1. L'absence d'action « immigration économique » et de véritable objectif correspondant

Faute d'identifier les crédits correspondants, qui pour une large part ne figurent pas, il est vrai, au sein de la mission « Immigration, asile et intégration », le programme ne présente pas d'action dévolue au développement de l'immigration économique et à l'attractivité du territoire. Il s'agit pourtant là d'un axe stratégique fixé par le Président de la République dans sa lettre de mission précitée en date du 9 juillet 2007. Il indique ainsi « vous viserez l'objectif que l'immigration économique représente 50% du flux total des entrées à fin d'installation durable en France ». (...) Notre pays « doit accueillir des étrangers auxquels il peut donner un travail, qui ont besoin de se former en France ou qui répondent à ses besoins économiques.
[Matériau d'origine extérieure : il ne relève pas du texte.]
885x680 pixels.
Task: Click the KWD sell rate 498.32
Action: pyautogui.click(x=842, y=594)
Vous vous inspirerez à cet effet de la politique entreprise par certains de nos partenaires, par exemple le Canada ou la Grande-Bretagne, qui examinent les candidatures à l'immigration au regard d'un certain nombre de critères, y compris d'origine géographique, et déterminent en conséquence des priorités ».

Or plusieurs services concourent à cet objectif. Il en est ainsi, en partie, de la direction de la population et des migrations, tout comme de l'ANAEM, qui figure intégralement au sein du programme 104. Il convient de rappeler que l'ANAEM est « l'héritière » de l'office des migrations internationales (OMI) qui a eu pour tâche entre la fin de la seconde guerre mondiale jusqu'à la fin de cette politique en 1974 de faire venir des travailleurs étrangers en France.
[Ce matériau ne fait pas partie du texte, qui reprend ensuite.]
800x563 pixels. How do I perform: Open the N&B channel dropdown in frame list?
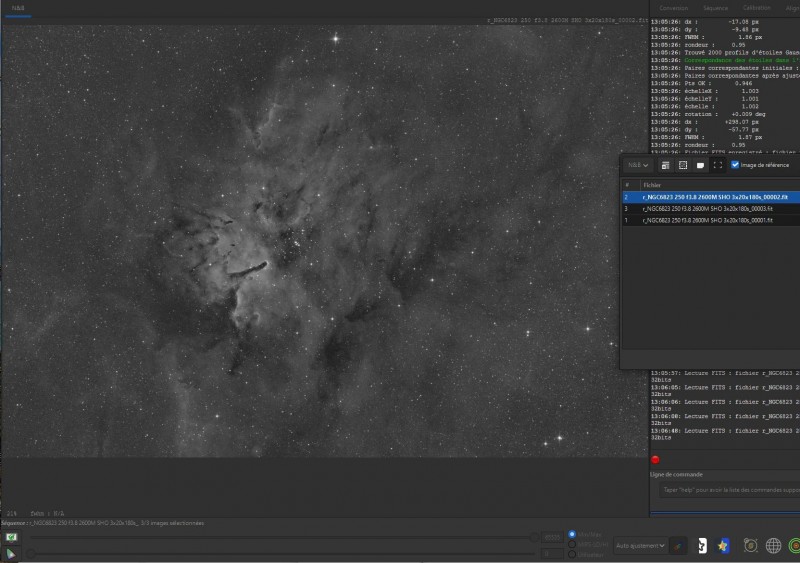[638, 165]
L'indicateur de durée moyenne d'instruction des dossiers de recours hiérarchiques des décisions de refus d'autorisations de travail ne constitue en rien un indicateur à la hauteur de l'objectif politique poursuivi par le nouveau ministère de l'immigration.

Par ailleurs, l'objectif d'attractivité apparaît également marginalisé. Pourtant, la lettre de mission précitée du Président de la République appelle le ministère de l'immigration à « changer profondément la politique d'accueil des étudiants étrangers en France. Vous veillerez à diversifier leur origine et à recruter davantage d'étudiants dans les disciplines scientifiques. Nous voulons assumer nos responsabilités à l'égard des pays les plus pauvres, qui ont besoin de la France pour former leurs élites, mais nous voulons également que la France devienne un pays qui attire les meilleurs étudiants du monde entier. Pour cela, elle doit changer ses modalités d'accueil ». Alors que, pour la mise en oeuvre de cette politique, la lettre de mission implique un travail en lien avec la ministre de l'enseignement supérieur et de la recherche, il faut remarquer que les centres des études en France et une partie des crédits dévolus aux espaces CampusFrance, qui visent à renforcer l'attractivité de notre système d'enseignement supérieur auprès des étudiants étrangers, sont inscrits au sein de la mission « Action extérieure de l'Etat ».

2. Trouver le bon indicateur en termes d'attractivité

« L'extrême jeunesse » de la mission n'a pas permis de créer d'indicateurs déclinant l'objectif politique lié à l'immigration économique. Il conviendra d'une part de définir avec précision la « population cible » et d'autre part de créer les instruments à mettre en place, au-delà de la signature d'accords bilatéraux avec des pays d'émigration.

Comme le soulignait notre collègue Adrien Gouteyron, rapporteur spécial de la mission « Action extérieure de l'Etat » au cours de la discussion générale du projet de loi relatif à la maîtrise de l'immigration, à l'intégration et à l'asile, le 2 octobre 2007 : « il est frappant que nos entreprises, implantées en Afrique ou en Asie, aient autant de difficultés à faire venir leurs collaborateurs en détachement en France, alors qu'il s'agit d'employés qualifiés. Dans le même temps, il apparaît plus simple à un ressortissant turc résidant en France de faire venir un membre de sa famille pour travailler dans son entreprise de bâtiment ou de restauration rapide, au motif que la maîtrise de la langue turque est un impératif et que cette compétence n'existe pas sur notre sol ! ».

Votre rapporteur spécial se propose de lancer une enquête au sein du réseau des conseillers du commerce extérieur afin de définir les pistes d'une amélioration du fonctionnement des administrations chargées de l'immigration économique.